* [Prompt]: Within the lines below, the span from the line with "Given: Select the Peak plan column" to the line with "Given: Select the 政策限制 category cell", both ends included, is to be reproduced exactly, with pictures omitted.

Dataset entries
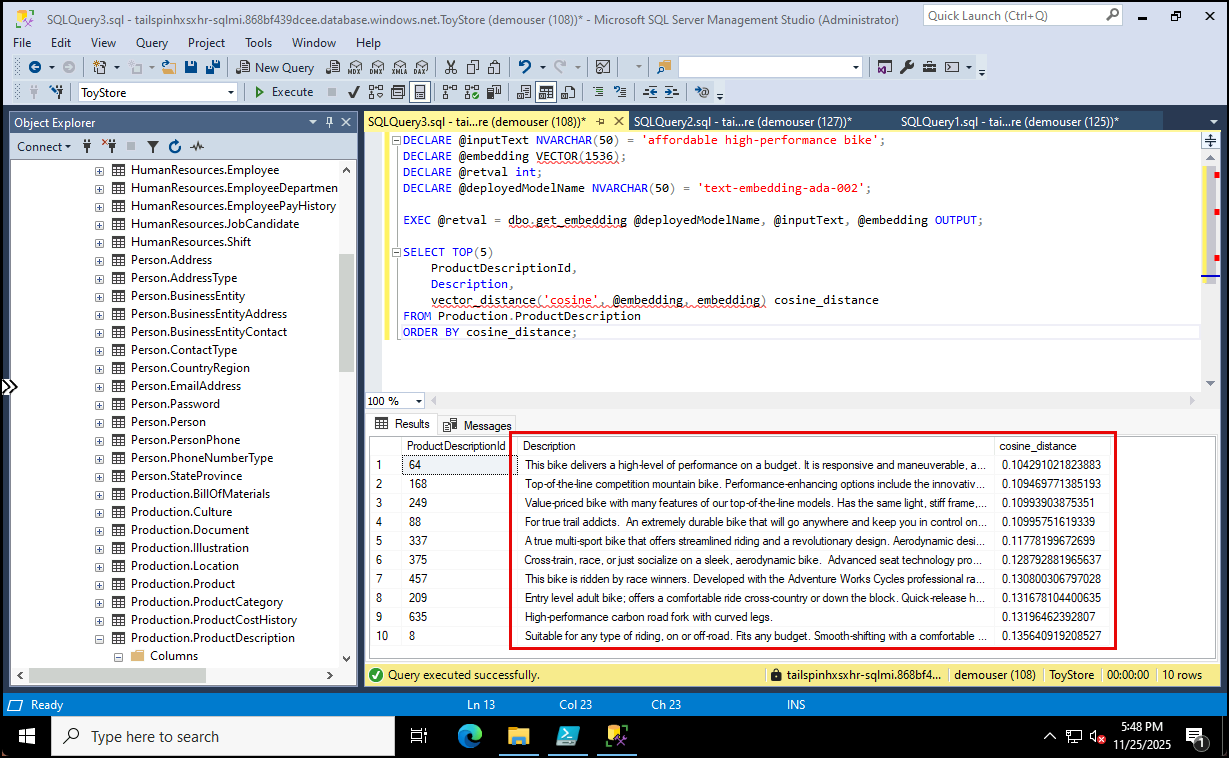Expand the Production.Product tree node
Viewport: 1229px width, 758px height.
pos(98,583)
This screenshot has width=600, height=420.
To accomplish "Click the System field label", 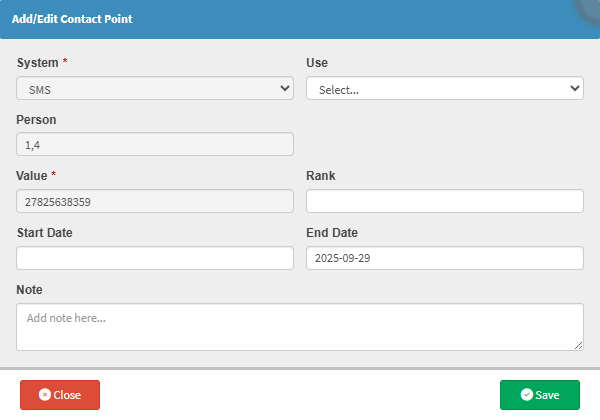I will [37, 63].
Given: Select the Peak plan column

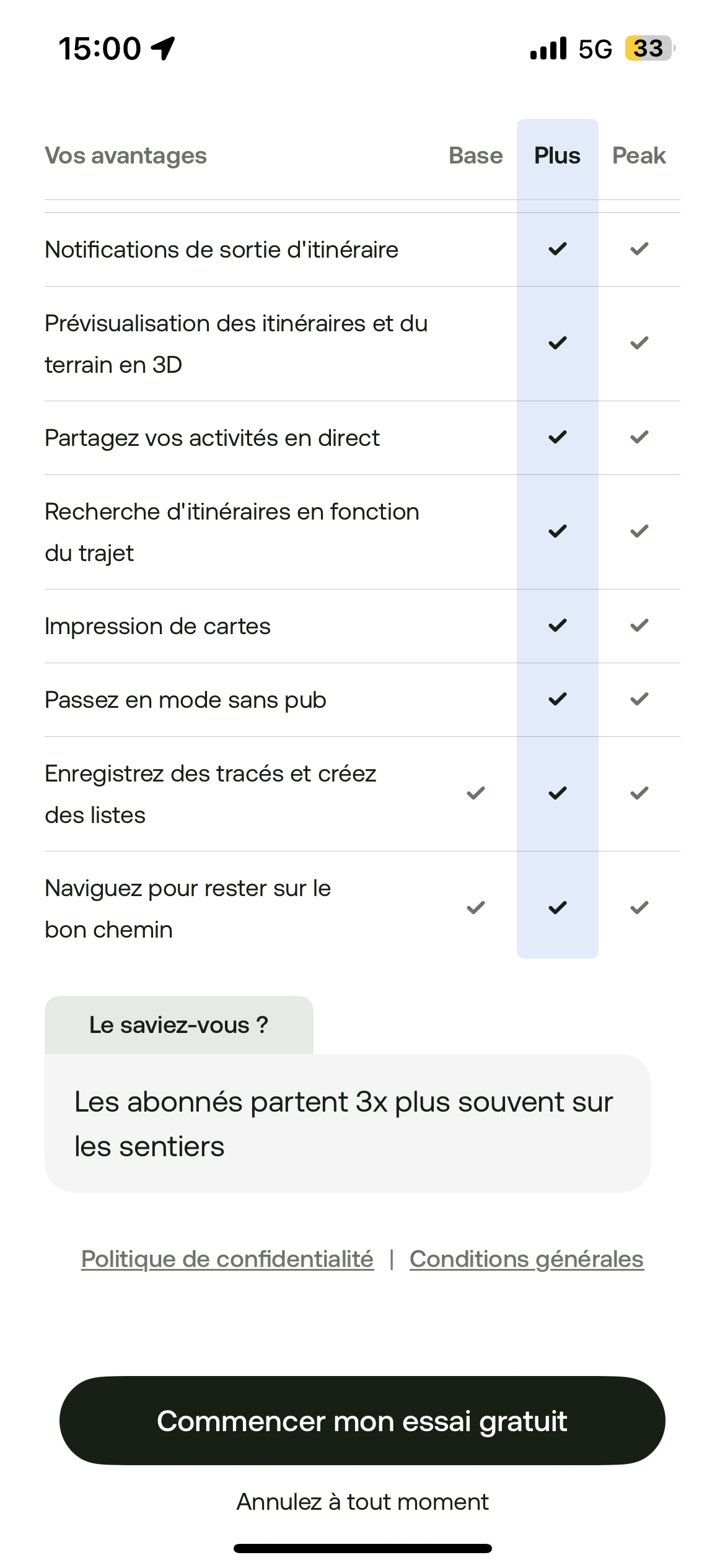Looking at the screenshot, I should tap(639, 155).
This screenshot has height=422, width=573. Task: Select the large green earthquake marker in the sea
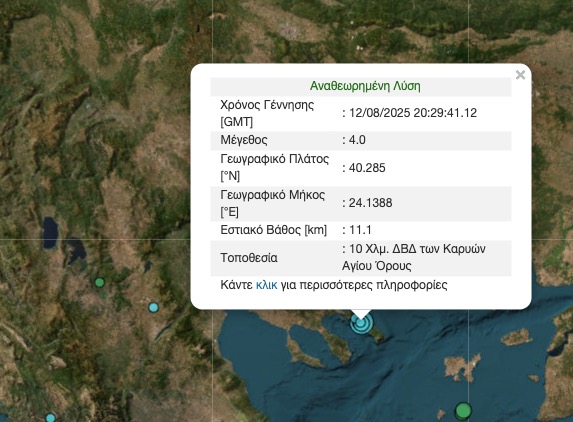click(463, 410)
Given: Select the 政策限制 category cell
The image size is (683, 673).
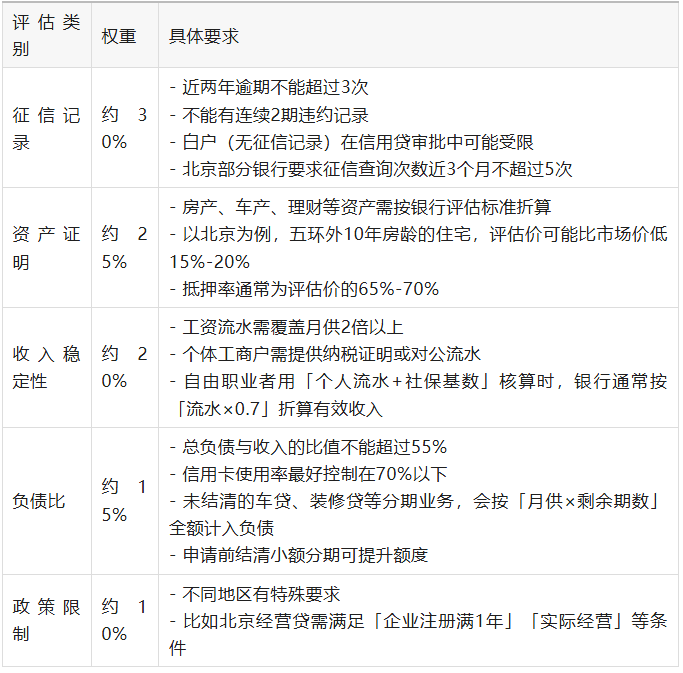Looking at the screenshot, I should (46, 620).
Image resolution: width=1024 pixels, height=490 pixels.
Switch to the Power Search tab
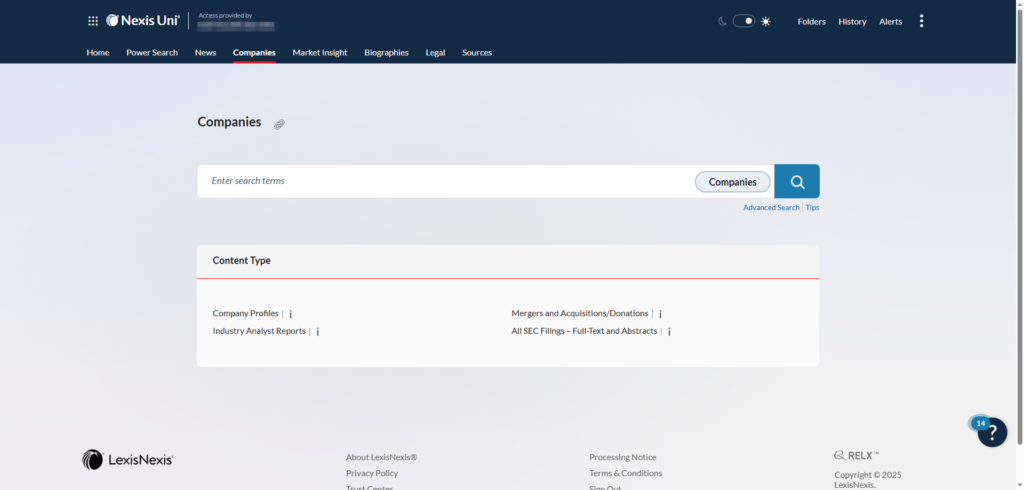(x=152, y=53)
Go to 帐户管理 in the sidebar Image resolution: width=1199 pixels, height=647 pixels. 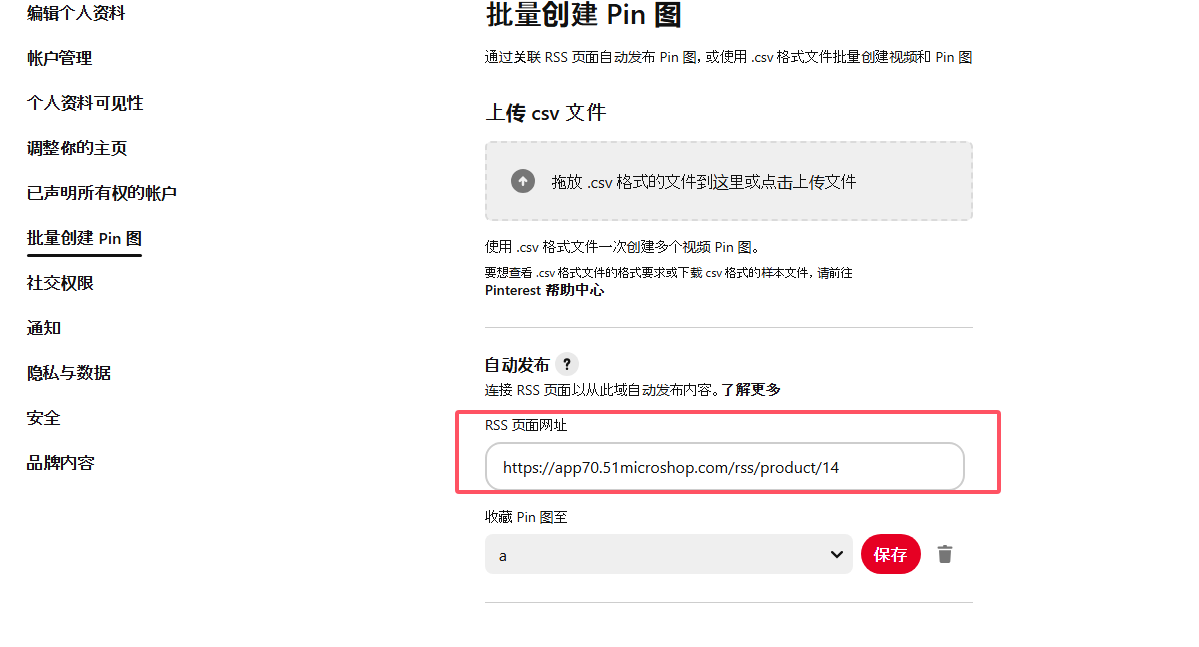tap(60, 59)
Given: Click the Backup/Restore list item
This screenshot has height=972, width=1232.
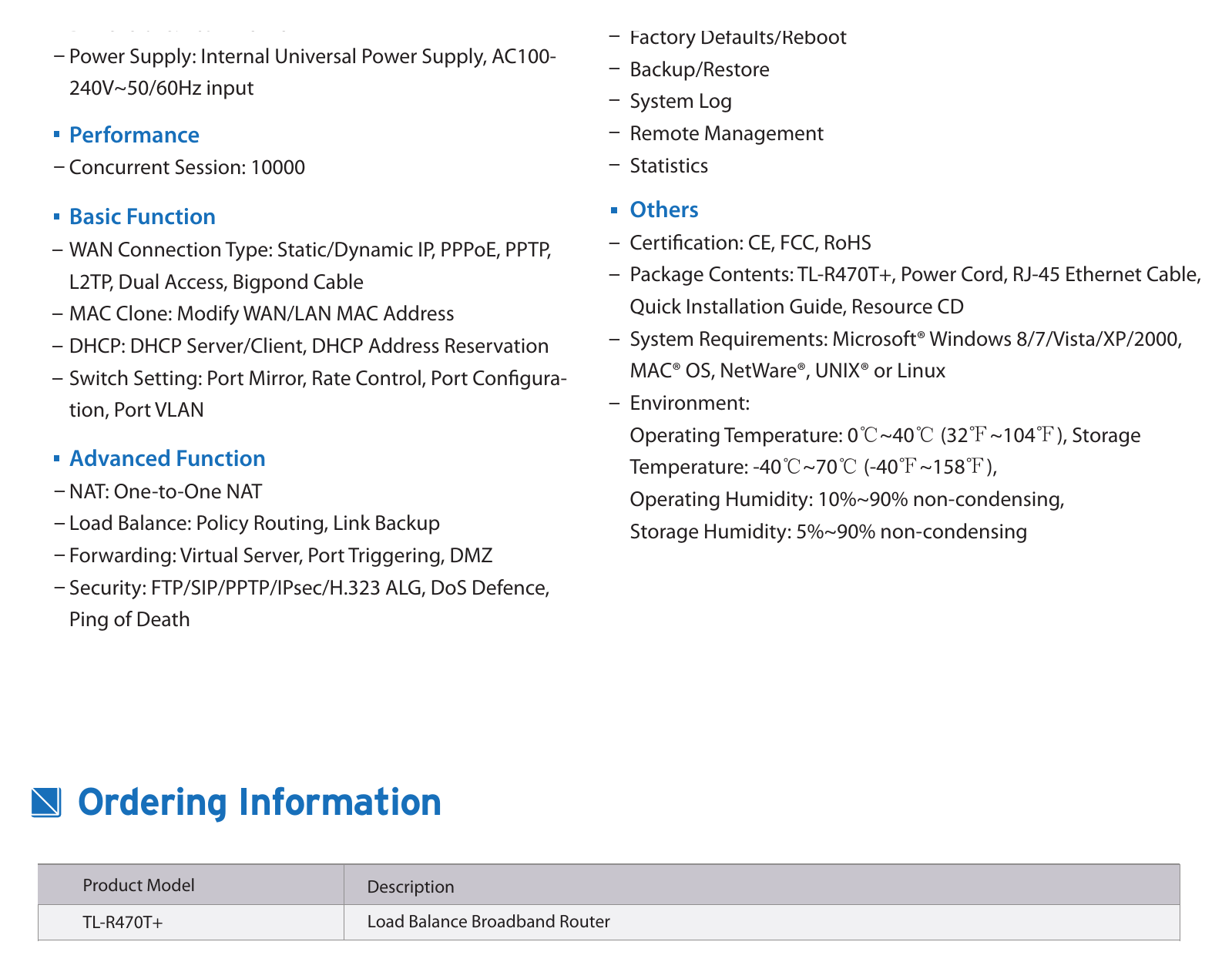Looking at the screenshot, I should [700, 69].
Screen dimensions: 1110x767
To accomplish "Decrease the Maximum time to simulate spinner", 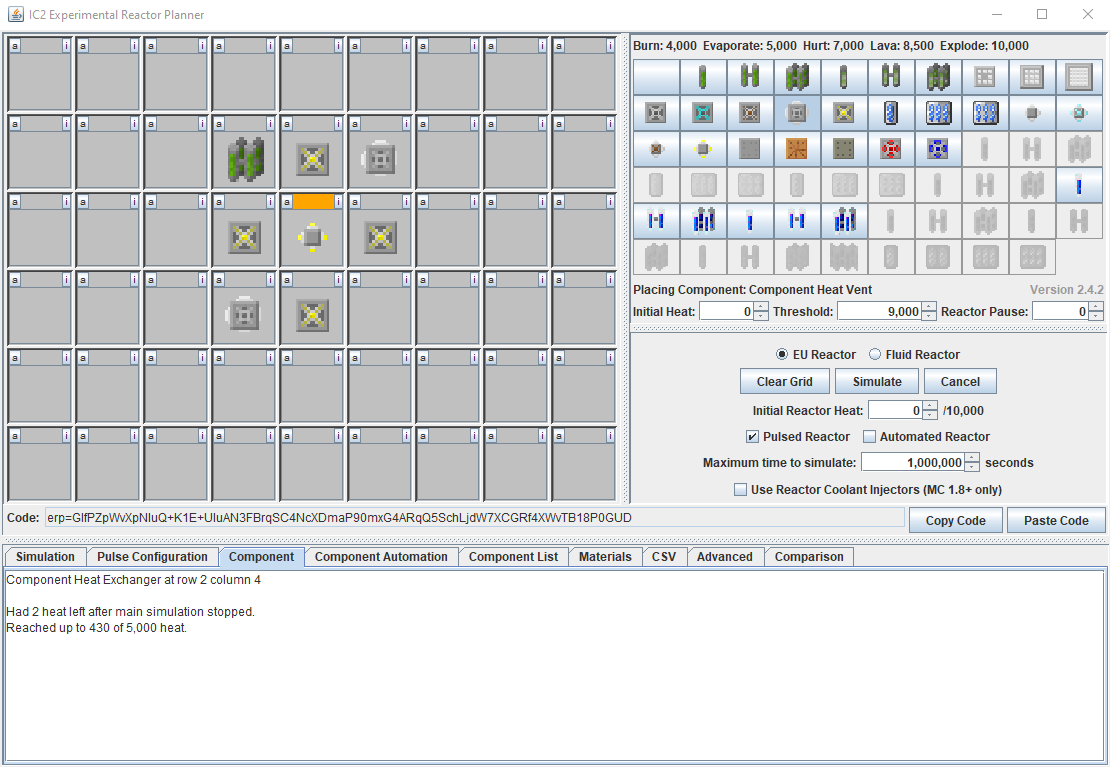I will pyautogui.click(x=971, y=467).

* [Output for this exercise]:
Given: Select the Peak plan column

Looking at the screenshot, I should tap(639, 155).
This screenshot has height=422, width=573. Task: Select the large green earthquake marker in the sea
click(463, 410)
Given: Select the 政策限制 category cell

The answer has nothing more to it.